NL: L’application interagit avec les systèmes informatiques des différents centres via des connecteurs spécifiques, lesquels récupèrent les données pertinentes. Un algorithme analyse ces données et les traduit en trois niveaux de charge : vert, orange ou rouge. Ces niveaux sont actualisés toutes les cinq minutes. Sur cette base, l’app propose aux utilisateur·trices le centre d’urgence optimal en fonction du moyen de transport sélectionné, du temps de trajet, du trafic, de la position géographique et de la charge des centres. Nous avions envisagé plusieurs niveaux de précision, notamment des estimations de temps d’attente, mais nous avons décidé de nous en tenir à ces trois indicateurs. D’une part, cela correspondait aux attentes exprimées dans nos sondages et d’autre part, nous avons pris en compte le bien-être des soignant·es, car fournir une estimation précise du temps d’attente peut engendrer des tensions supplémentaires, surtout dans un environnement déjà sous pression. Il est enfin essentiel de souligner que toutes les données collectées sont anonymisées : l’application ne conserve aucune information sur les utilisateur·trices ni sur la raison de leur consultation.
AK: L’application a été lancée par le CHUV et ses partenaires en août 2016. Quelle a été sa réception ?
NL: L’intérêt a été immédiat, l’app a comptabilisé plus de 10’000 téléchargements en moins d’un mois. Nous avons fait peu de publicité mais obtenu une couverture médiatique importante. Plusieurs pistes de développements se sont rapidement manifestées : étendre la couverture géographique hors Lausanne et proposer les spécialités médicales (pédiatrie, gynécologie et obstétrique, ophtalmologie, etc.). Ces axes ont été développés depuis. En 2019, à la suite d’une collaboration avec la Fédération des hôpitaux vaudois, nous avons pu ajouter les 32 centres d’urgences vaudois dans l’application.

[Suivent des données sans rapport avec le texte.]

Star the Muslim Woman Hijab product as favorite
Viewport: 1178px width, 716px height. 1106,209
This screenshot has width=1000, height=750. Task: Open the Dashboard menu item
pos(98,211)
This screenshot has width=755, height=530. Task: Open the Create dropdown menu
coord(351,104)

Progressivement, le CHUV, dont la gestion de l’application n’était pas la mission première, a décidé de se désengager de celle-ci. Depuis 2023, c’est la société Axepion SA, que je dirige, qui assure la gestion et le développement de l’application.

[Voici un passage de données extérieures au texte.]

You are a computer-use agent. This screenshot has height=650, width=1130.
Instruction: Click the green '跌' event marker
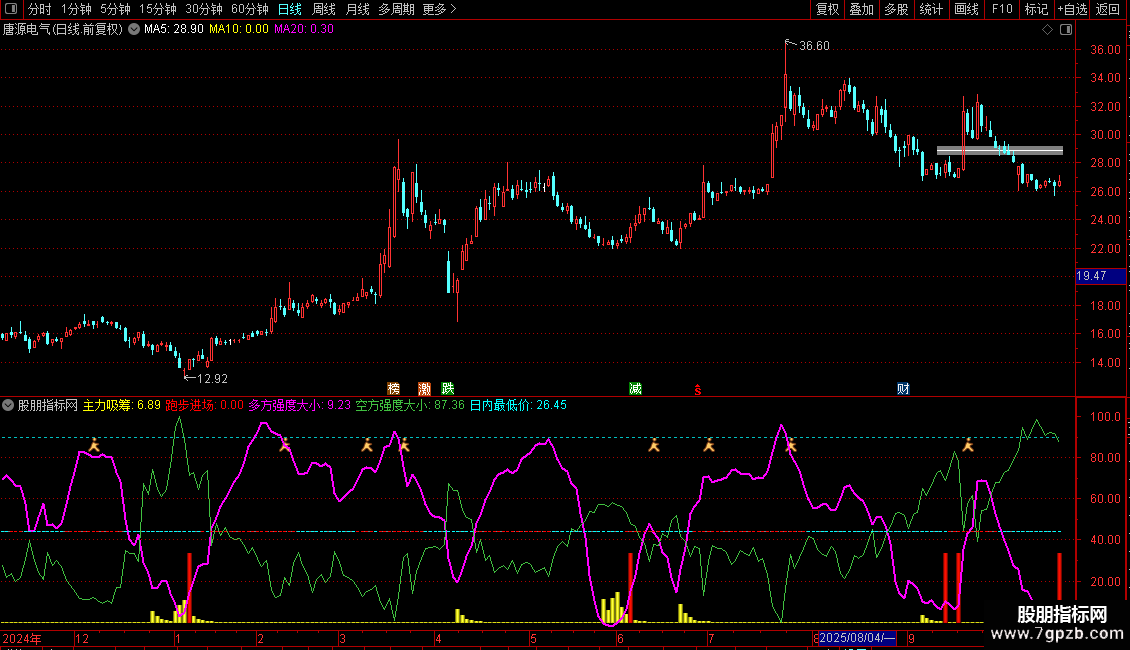448,388
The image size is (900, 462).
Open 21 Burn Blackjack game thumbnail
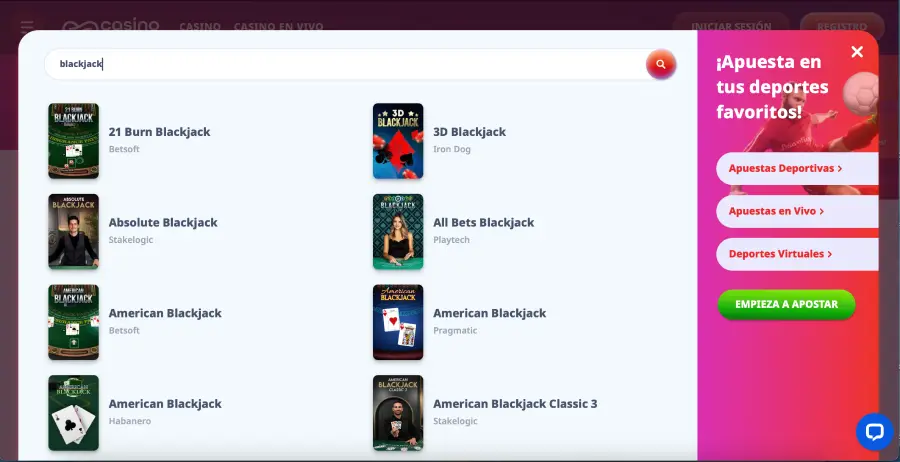tap(73, 141)
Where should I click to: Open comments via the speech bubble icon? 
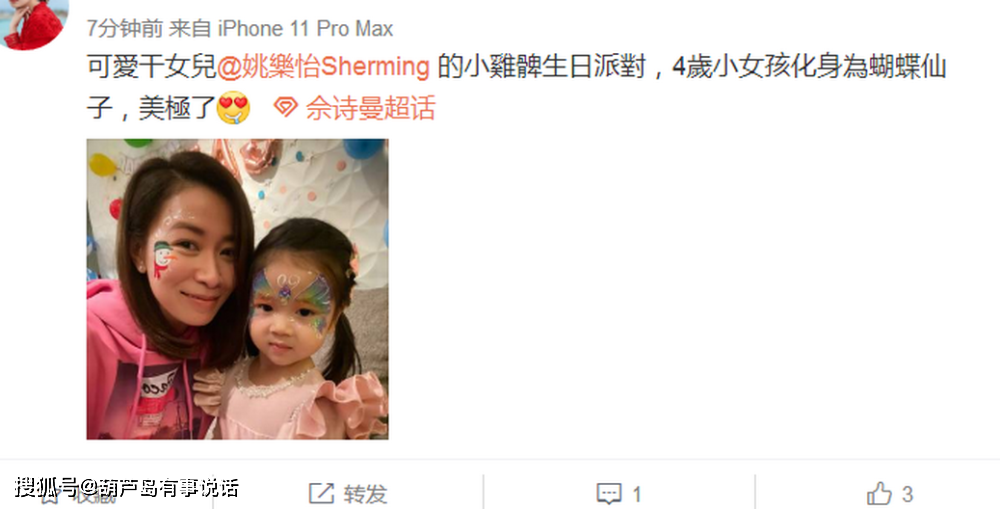(x=609, y=494)

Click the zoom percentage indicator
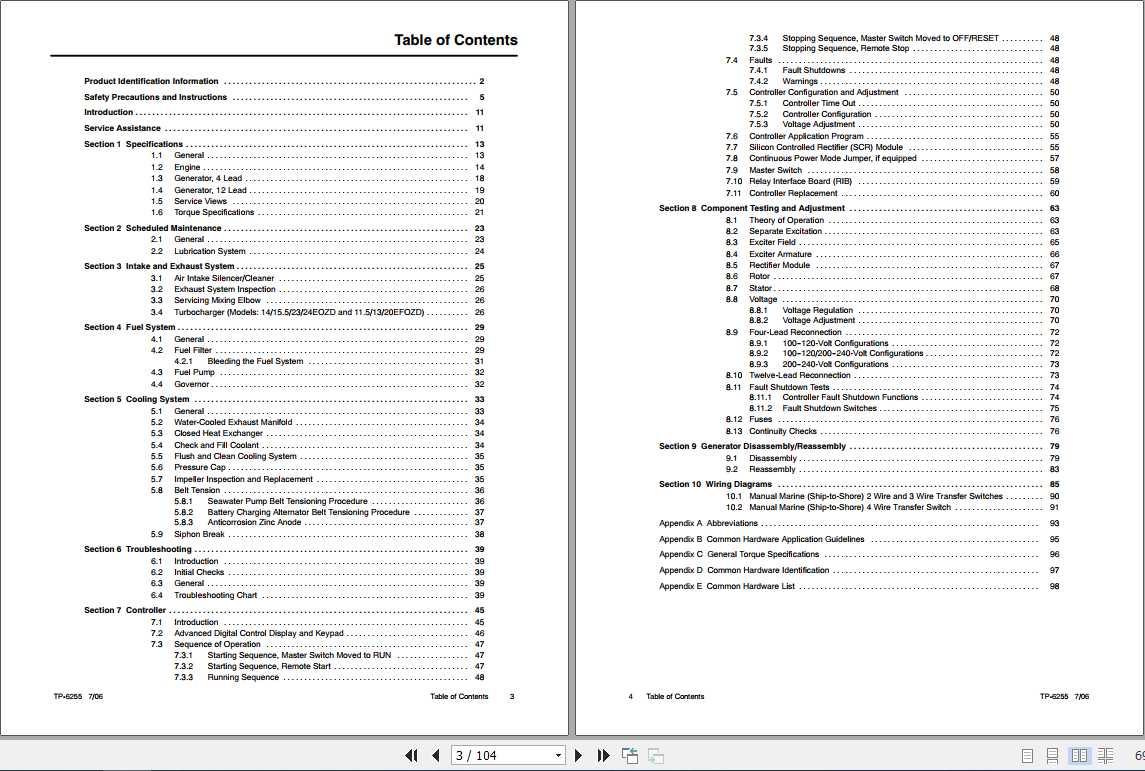click(x=1140, y=755)
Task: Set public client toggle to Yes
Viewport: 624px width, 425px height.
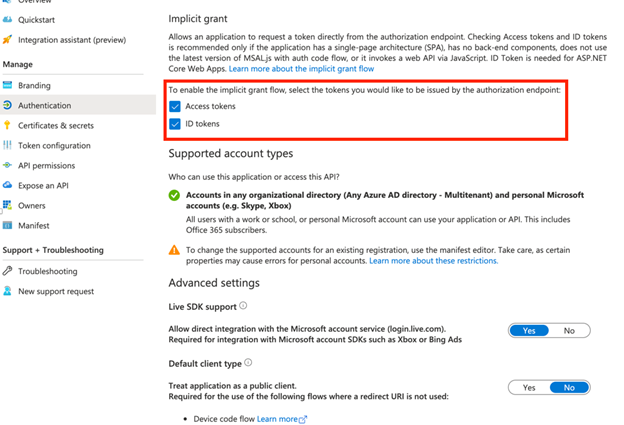Action: click(x=529, y=387)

AK: Quelle est la satisfaction des utilisateur·trices ?
NL: Aujourd’hui, notre application compte plus de 200’000 téléchargements. Elle est consultée par plus de 1’300 personnes par jour en moyenne. Nous bénéficions d’une note de 4,6/5 sur les différentes plateformes, accompagnée de retours très positifs. Cependant, les critiques exprimées portent souvent sur les temps d’attente réels, notamment lorsque le centre est signalé en vert. Cette situation reflète la réalité des centres d’urgence, qui attribuent systématiquement la priorité en fonction de la gravité des cas, entraînant parfois des délais d’attente plus longs que prévus.

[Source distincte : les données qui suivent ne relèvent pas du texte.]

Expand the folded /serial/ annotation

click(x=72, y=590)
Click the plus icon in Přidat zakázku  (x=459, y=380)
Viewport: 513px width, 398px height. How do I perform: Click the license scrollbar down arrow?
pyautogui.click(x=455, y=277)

AK: Savez-vous si l’app a eu un impact sur les flux de patient·es ?
NL: Il est très difficile pour nous de le déterminer. De manière générale, nous observons une augmentation de l’activité dans les centres d’urgence, avec une légère baisse de fréquentation au CHUV en 2022. Cependant, de nombreux facteurs entrent en jeu et peuvent fausser notre analyse des statistiques, notamment les longues périodes de COVID.
AK: Quels sont les développements à venir pour « Urgences Vaud » ?
NL: Le domaine de la réponse à l’urgence est vaste et complexe, et nous avons élaboré de nombreuses idées pour améliorer le quotidien de nos utilisateur·trices et des centres d’urgence. Pour commencer, nous avons décidé de changer le nom de notre application afin de permettre son expansion en dehors du canton de Vaud. Ainsi, « Urgences Vaud » sera prochainement renommée « Medigo ». En ce moment, nous travaillons activement à améliorer les indicateurs de charge, en tirant notamment parti de l’intelligence artificielle. Parallèlement, nous réfléchissons à comprendre les actions des utilisateur·trices après avoir consulté l’application : font-ils appel à la centrale des médecins de garde ou se rendent-ils directement dans le centre d’urgence recommandé par l’application ? L’enjeu principal réside dans la recherche d’un moyen d’obtenir ces informations de manière volontaire et peu intrusive.